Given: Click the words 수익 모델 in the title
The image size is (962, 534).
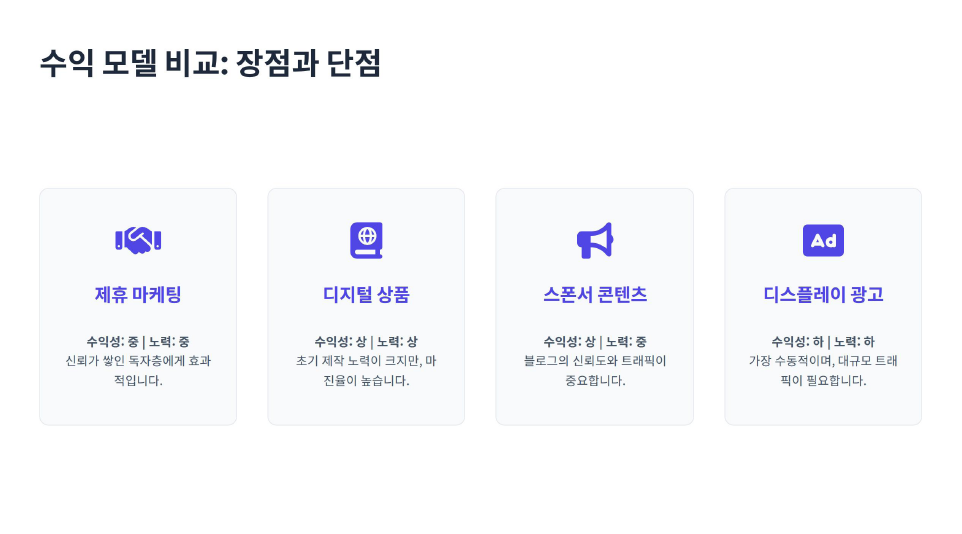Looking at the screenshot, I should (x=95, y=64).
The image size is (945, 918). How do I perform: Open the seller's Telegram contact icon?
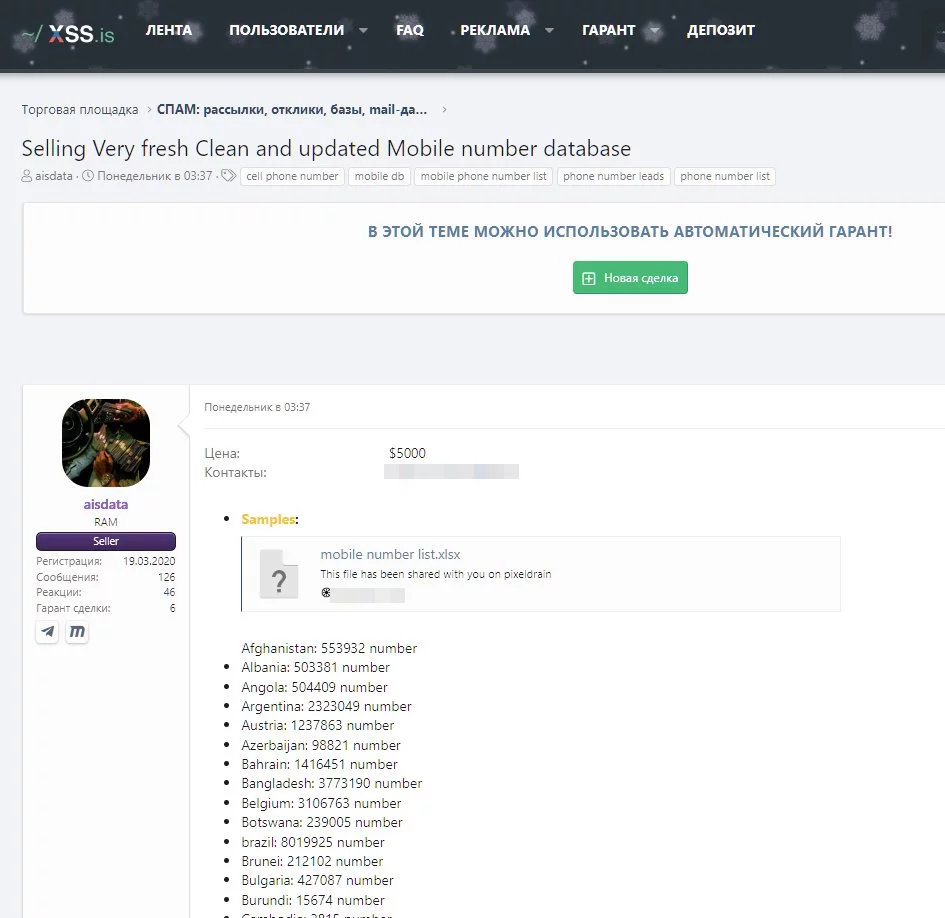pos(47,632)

--

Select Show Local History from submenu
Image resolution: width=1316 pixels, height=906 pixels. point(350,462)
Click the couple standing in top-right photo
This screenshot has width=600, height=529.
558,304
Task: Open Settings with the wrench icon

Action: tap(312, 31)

▸ **STATED TASK**: Extract the data from the line with "Given: Click the words 수익 모델 in the title" up to and including the line with "pos(47,632)", and repeat those lines exactly. Leave the pictures out of your answer.

▸ **ANSWER TO THIS PROBLEM**:
Given: Click the words 수익 모델 in the title
The image size is (962, 534).
Looking at the screenshot, I should (x=95, y=64).
The image size is (945, 918). How do I perform: Open the seller's Telegram contact icon?
pos(47,632)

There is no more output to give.